INTERSPEECH 2004 - ICSLP
In this paper, the recognition performance for non-native English speech with two different kinds of speaker-group-dependent acoustic models is investigated. The approaches for creating speaker groups include knowledge-based grouping of non-native speakers by their first language, and the automatic clustering of speakers. Clustering is based on speaker-dependent acoustic models in speaker Eigenspace. The acoustic model for each speaker group is obtained by bootstrapping with pre-segmented speech data or adaptation of a speaker-independent native baseline model. For the decoding of a non-native speaker's utterance not seen during the training or adaptation phase, the selection of a model suitable to cope with the accent characteristics of that speaker is necessary. Here, ideal selection via an oracle and parallel decoding are examined.
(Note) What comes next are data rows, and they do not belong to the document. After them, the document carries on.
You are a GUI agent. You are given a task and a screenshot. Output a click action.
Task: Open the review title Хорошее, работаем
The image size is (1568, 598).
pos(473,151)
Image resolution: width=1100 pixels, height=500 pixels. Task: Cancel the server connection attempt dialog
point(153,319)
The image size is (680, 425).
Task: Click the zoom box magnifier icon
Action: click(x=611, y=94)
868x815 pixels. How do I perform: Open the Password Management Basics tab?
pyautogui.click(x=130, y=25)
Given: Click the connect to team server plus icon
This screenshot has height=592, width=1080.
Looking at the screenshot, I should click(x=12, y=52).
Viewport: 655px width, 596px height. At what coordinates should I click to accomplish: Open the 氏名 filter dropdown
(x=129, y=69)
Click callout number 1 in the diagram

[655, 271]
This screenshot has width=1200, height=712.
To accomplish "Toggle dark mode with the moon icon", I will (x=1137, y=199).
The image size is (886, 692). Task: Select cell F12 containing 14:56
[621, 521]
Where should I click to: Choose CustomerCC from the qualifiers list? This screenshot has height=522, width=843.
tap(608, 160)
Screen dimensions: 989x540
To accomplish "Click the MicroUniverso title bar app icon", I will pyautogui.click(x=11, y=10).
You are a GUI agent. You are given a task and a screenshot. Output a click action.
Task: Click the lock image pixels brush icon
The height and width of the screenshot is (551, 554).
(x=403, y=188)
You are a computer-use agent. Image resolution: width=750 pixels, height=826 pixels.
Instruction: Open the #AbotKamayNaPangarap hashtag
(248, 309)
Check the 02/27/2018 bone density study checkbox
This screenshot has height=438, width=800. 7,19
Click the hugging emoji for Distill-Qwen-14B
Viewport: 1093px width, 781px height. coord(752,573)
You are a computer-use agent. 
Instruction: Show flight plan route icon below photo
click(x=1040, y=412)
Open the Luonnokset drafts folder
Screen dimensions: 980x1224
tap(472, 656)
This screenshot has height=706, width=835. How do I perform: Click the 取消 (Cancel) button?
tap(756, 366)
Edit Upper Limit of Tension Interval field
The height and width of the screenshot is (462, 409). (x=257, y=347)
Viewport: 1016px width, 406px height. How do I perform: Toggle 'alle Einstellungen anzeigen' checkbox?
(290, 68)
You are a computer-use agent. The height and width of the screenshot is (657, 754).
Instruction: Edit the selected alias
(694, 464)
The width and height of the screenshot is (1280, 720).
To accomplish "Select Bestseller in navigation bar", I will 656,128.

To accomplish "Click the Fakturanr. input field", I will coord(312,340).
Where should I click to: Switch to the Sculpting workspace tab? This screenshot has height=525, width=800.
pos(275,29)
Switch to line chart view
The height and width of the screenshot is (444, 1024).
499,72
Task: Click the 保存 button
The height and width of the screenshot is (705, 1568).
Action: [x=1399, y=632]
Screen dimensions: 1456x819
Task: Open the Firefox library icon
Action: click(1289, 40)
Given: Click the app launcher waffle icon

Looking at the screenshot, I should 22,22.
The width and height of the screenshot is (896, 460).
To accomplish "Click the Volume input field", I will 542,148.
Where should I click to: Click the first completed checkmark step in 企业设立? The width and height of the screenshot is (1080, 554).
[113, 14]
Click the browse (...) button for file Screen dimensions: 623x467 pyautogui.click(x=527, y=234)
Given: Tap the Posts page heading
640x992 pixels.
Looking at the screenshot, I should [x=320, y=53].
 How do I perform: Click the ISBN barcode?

Evaluation is conducted in a hotel reservation task for five major accent groups, including German, French, Indonesian, Chinese and Japanese speakers. Recognition results with speaker-dependent and an accent-independent non-native model will also be reported.
Bibliographic reference. Cincarek, Tobias / Gruhn, Rainer / Nakamura, Satoshi (2004): "Speech recognition for multiple non-native accent groups with speaker-group-dependent acoustic models", In INTERSPEECH-2004, 1509-1512.